## What Does Generalizability Theory (G-Theory) Offer that Many-Facet Rasch Measurement Cannot Duplicate?

"A major contribution of G-theory is that it permits a decision maker to pinpoint the sources of measurement error and change the appropriate number of observations accordingly in order to obtain a certain level of generalizability" (Marcoulides 1993 p. 197).

Sources of measurement error are identified and quantified in a Generalizability Study (G-study). Decisions are then made concerning which of these sources are small enough to be ignored or, better, which sources permit a reduction in the number of relevant observations in the subsequent Decision Study (D-study) without significantly reducing the generalizability coefficient (i.e., reliability).

Since resources are invariably limited, such information could be helpful in evaluating how best to employ those resources. Marcoulides points out that these decisions have often focussed on reliability and measurement error exclusively, ignoring sampling error and sample size considerations. He suggests how both types of error can be addressed simultaneously in meeting budget constraints.

Consider a Marcoulides' formula. It suggests a simple solution to a typical design problem. When one wants to minimize error variance for a paper-and-pencil test of L items, administered to N subjects, with cost-per-response of C and a budget of B, then N and L are given by

where Vp is the "true" variance of the person responses across items, and Vi is the "true" variance of the item responses across persons, and Vi and Vp are estimated during the G-study. How well these values of Vi and Vp will carry forward to the D-study, however, is never determined.

In Many-facet Rasch Measurement (MFRM), a preliminary study, i.e., a G-study, is not necessary. When the items are reasonably targeted on the persons, measurement error can be estimated from theory, e.g., via a nomograph (RMT 1991 7:3 283). The measure variance of the subjects and test items is usually well enough known from experience. If an earlier data analysis of similar data is available, the results of that analysis can be used.

In MFRM, Marcoulides' formula carries forward directly. The algebraic form is identical, but now Vp is the adjusted, i.e., "true", person measure variance, and Vi is the adjusted, i.e., "true", item measure variance.

MFRM, however, goes beyond G-theory in providing a comprehensive framework for test design. G-theory starts just before the first data collection, the G-study. MFRM starts with the first conceptualization of the testing problem. What is the variable on which measurements are to be obtained? How is this variable to be expressed in terms of an ascending sequence of test items? How is the rating scale to be defined to accord harmoniously and unambiguously with the variable definition?

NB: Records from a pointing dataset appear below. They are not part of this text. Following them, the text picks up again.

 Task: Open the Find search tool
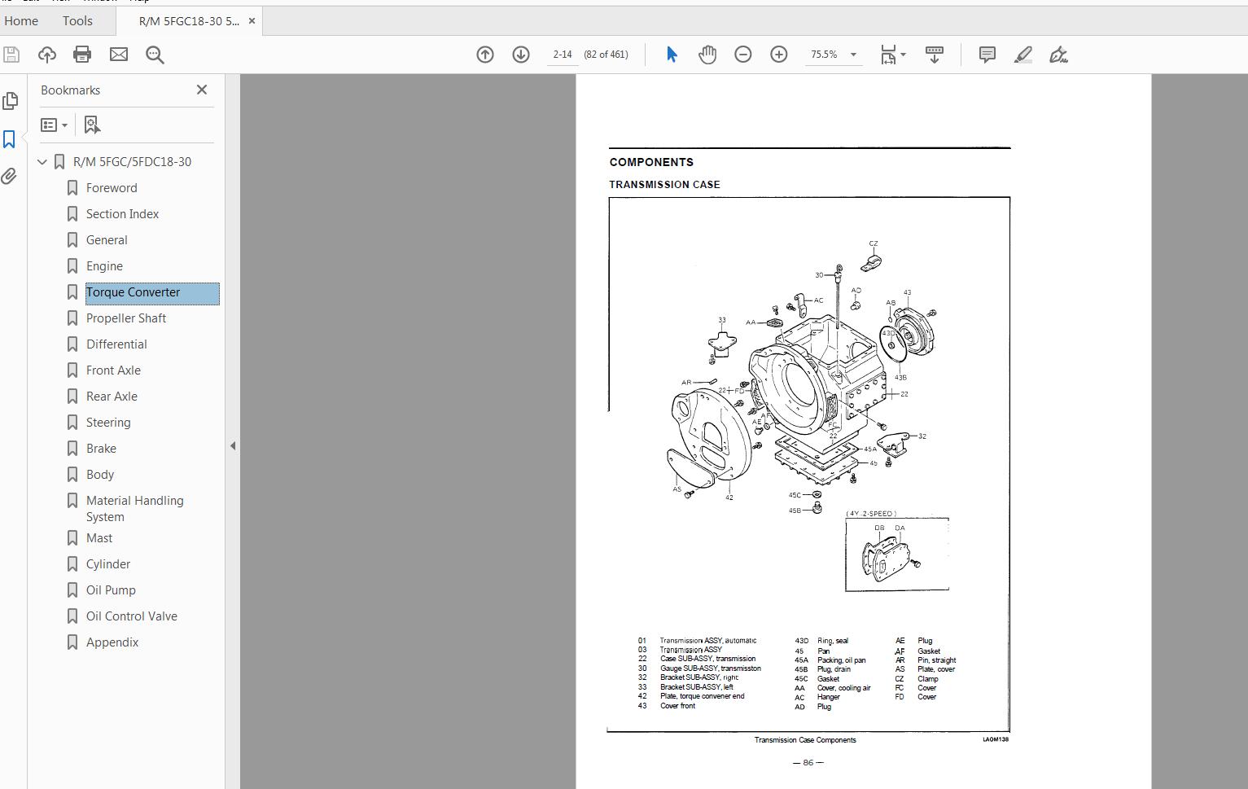click(154, 55)
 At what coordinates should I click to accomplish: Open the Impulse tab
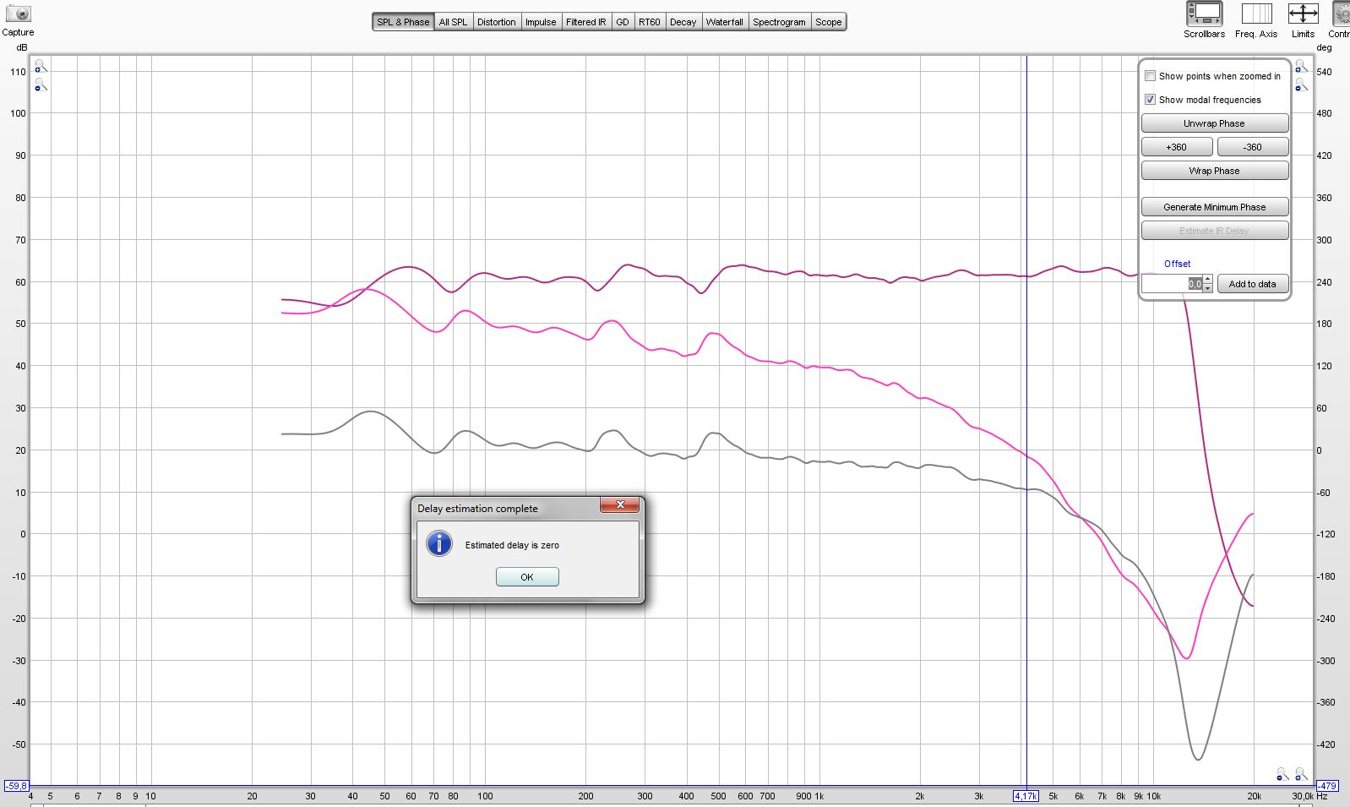click(x=541, y=22)
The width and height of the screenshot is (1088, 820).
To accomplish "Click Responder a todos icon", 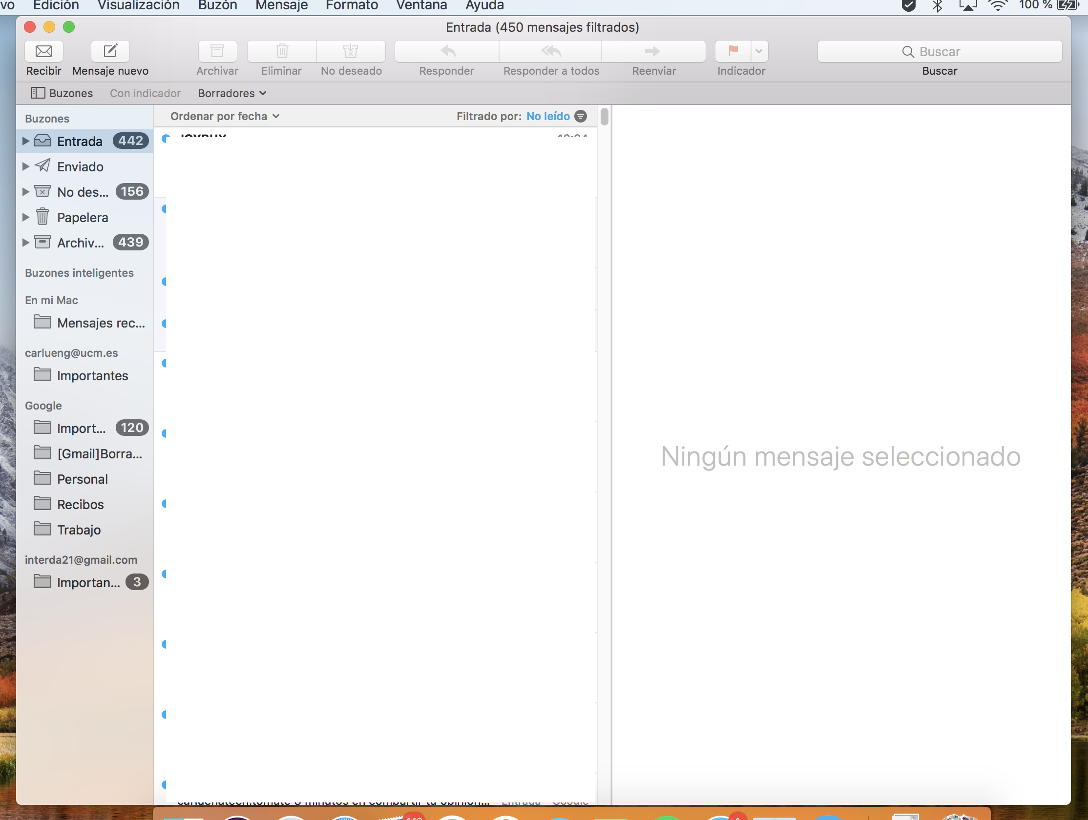I will coord(551,51).
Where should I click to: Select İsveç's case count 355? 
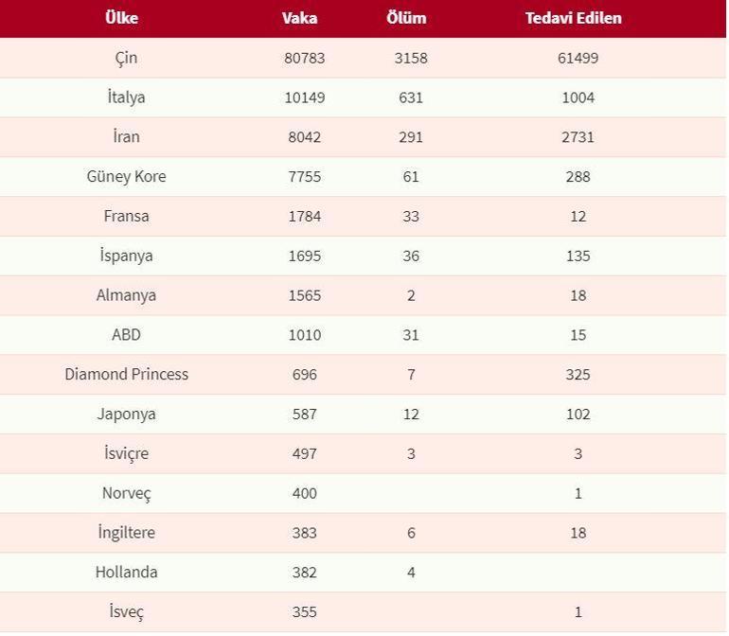point(304,612)
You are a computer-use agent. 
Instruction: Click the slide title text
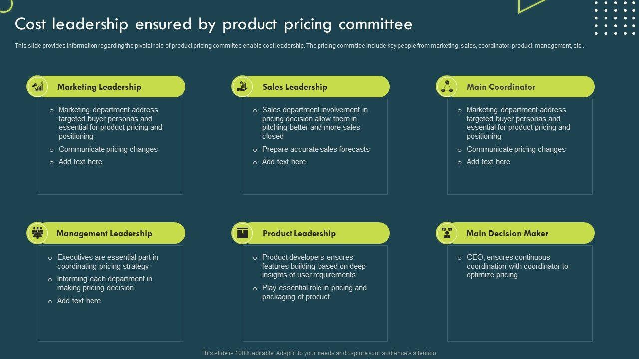[x=214, y=24]
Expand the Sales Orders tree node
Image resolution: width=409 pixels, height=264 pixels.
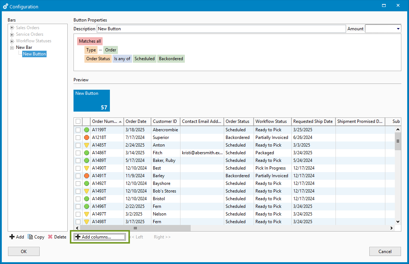(12, 28)
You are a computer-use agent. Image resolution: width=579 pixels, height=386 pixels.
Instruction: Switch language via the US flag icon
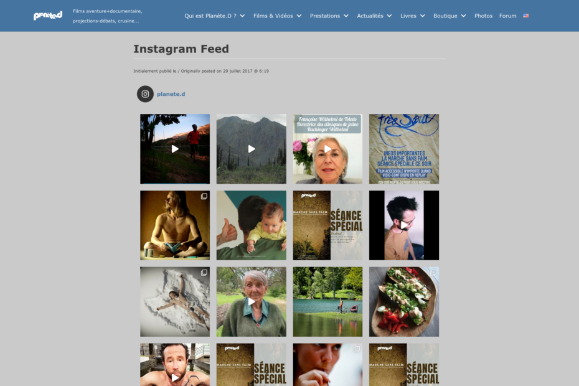(x=526, y=16)
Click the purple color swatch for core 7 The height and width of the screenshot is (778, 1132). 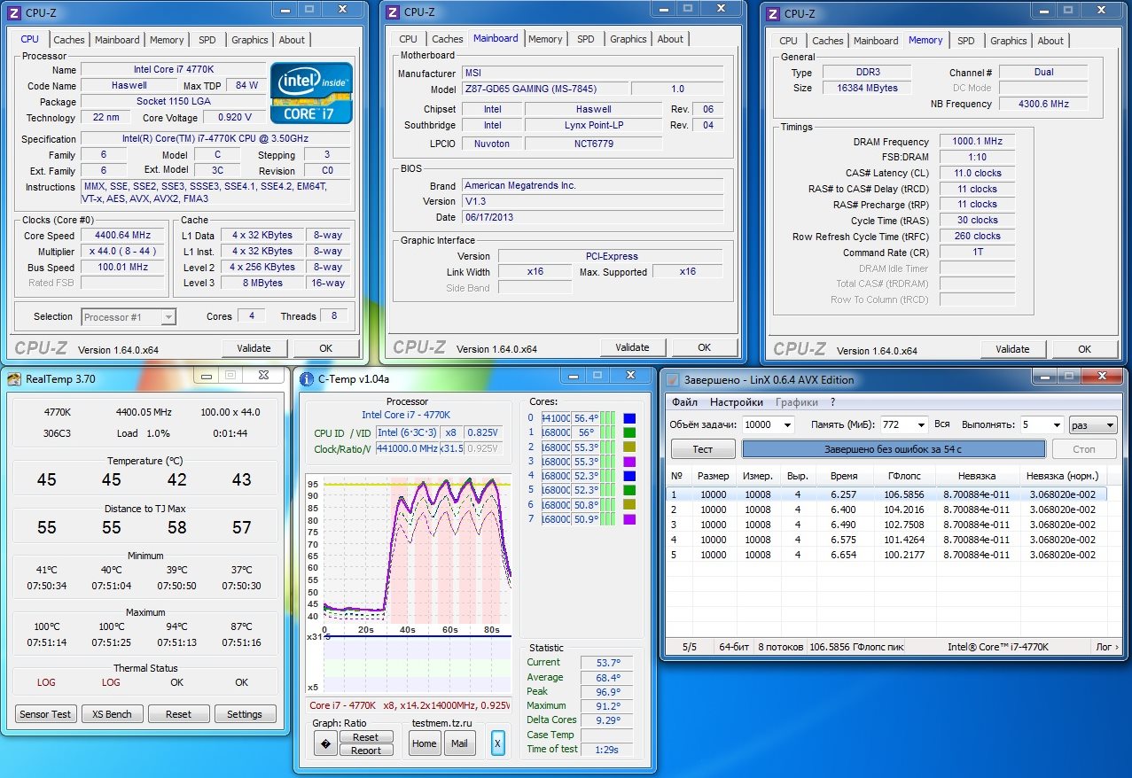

G-theory stops before the main data collection starts. At this point all error terms have been quantified, and will be asserted to maintain their values during the ensuing data collection. MFRM continues until the test reports have been written, and will continue to influence the readers as long as they maintain interest in that measurement variable. In particular, MFRM continues to estimate measure variances and measurement error throughout the data analysis. It also evaluates and reports data quality (fit), identifying items and persons with performances meriting special attention, perhaps remediation, perhaps even omission from the current analysis. When data analysis starts while data collection is still underway, MFRM monitors data and judging plan quality.

There is, however, yet a further fundamental issue raised by differences between MFRM and G-theory. The ultimate goal of G-theory is "reliable" measures, generally expressed in the reproducibility of raw scores. There is a point, however, at which such raw score reliability is achieved at the expense of validity (See Engelhard, RMT 6:4 257 on the attenuation paradox). This is particularly true in the case of judge-mediated examinations in which almost all the recommendations on how to achieve "reliable scores" involve restricting how judges grade, and/or atomizing the tested behavior into some form of unrecognizable check list.

In MFRM, although the statistical bases for reliable measures are still present, the emphasis shifts to the reproducibility of measures of a students' ability. These measures are freed from the particular items used to elicit this performance and the particular judges that rated the performance, so reproducibility of raw scores is of little importance. Even measure reproducibility is seen to have its limits. No student (or item, or judge) functions consistently at exactly the same level of performance throughout the entire testing experience. Consequently, the endeavor to estimate measures with pin-point precision is futile. Usefully stable measures are the best that can be hoped for, and, in fact, all that is needed.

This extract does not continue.